KHI dalam Lingkup Problematika sosial

Seiring dengan perkembangan zaman dan dinamika masyarakat yang antara lain membawa kepada perubahan pola interaksi manusia, sejumlah problem sosial muncul. Problem-problem ini pada umumnya tidak terwadahi secara memadai dalam KHI. Problem sosial yang dimaksud adalah persoalan ketidakadilan, ketidakmanusiawian, dan diskriminasi yang ditemukan terutama dalam dua materi pokok KHI, yaitu hukum perkawinan dan hukum kewarisan. 
 
Di samping itu, terdapat pula beberapa persoalan yang cukup penting yang belum terakomodasi dalam hukum perwakafan. Pada bidang hukum perkawinan, harus fair diakui bahwa dalam KHI terdapat beberapa pasal yang problematis dari sudut pandang keadilan relasi laki-laki dan perempuan. Di antara masalah-masalah yang kurang mendukung semangat keadilan tersebut antara lain: batas usia pernikahan, wali nikah, saksi nikah, hak dan kewajiban suami isteri, nusyuz, poligami, dan nikah beda agama. Pasal-pasal yang dinilai sarat dengan ketidakadilan tersebut dapat dijelaskan sebagai berikut: 
 
Pertama, batas usia minimal nikah yang diatur dalam pasal 15 ayat (1). Pasal ini dianggap tidak adil karena telah mematok usia minimal perempuan boleh menikah lebih rendah dari usia laki-laki. Pasal ini jelas memperlakukan laki-laki dan perempuan secara diskriminatif, yakni semata-mata didasarkan pada kebutuhan dan kepentingan laki-laki (ideologi patriarkhis).

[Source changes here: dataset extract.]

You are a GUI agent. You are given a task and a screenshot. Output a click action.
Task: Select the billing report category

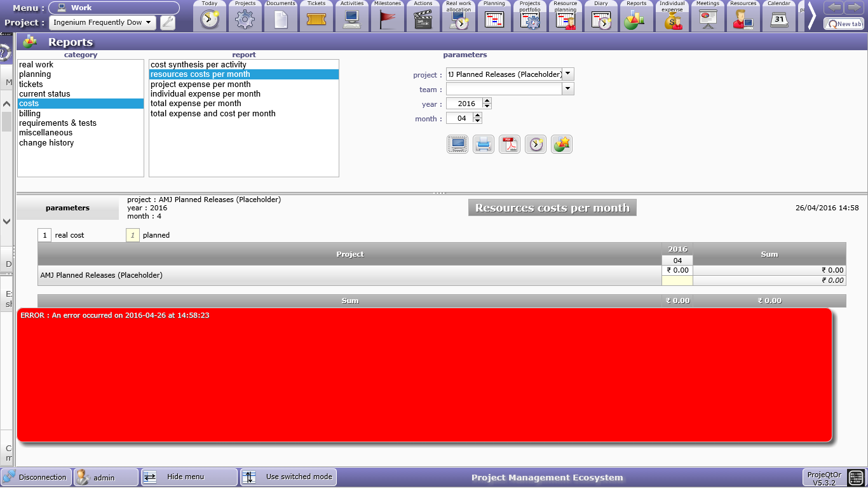click(30, 114)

Kedua, tentang wali nikah. Pembahasan tentang wali nikah dijelaskan dalam pasal 19, 20, 21, 22, dan 23. Di antara pasal-pasal tersebut, yang cenderung bias jender adalah pasal 19, 20 ayat (1) dan 21 ayat (1). Hak kewalian hanya dimiliki oleh orang yang berkelamin laki-laki. Tidak ada ruang sedikitpun bagi seorang ibu untuk menjadi wali nikah atas anak perempuannya, misalnya ketika sang ayah berhalangan. Sekiranya ayah tidak memungkinkan untuk tampil menjadi wali, maka hak kewalian jatuh pada kakek. Jika kakek ‘udzur, maka hak kewalian tidak secara otomatis pindah ke tangan ibu, tetapi turun pada anak laki-laki atau saudara laki-laki kandung dari si perempuan tersebut. Hirarki kewalian ini telah diatur oleh KHI dalam pasal 21 dengan menutup sama sekali peluang perempuan untuk menjadi wali. Untuk itu, secara praktis harus ditegaskan bahwa pasal tentang perwalian dalam KHI hendaknya tidak membedakan antara laki-laki dan perempuan. Jika laki-laki memiliki otoritas untuk menikahkan dirinya sendiri dan berwenang menjadi wali nikah, maka seharusnya demikian juga untuk perempuan.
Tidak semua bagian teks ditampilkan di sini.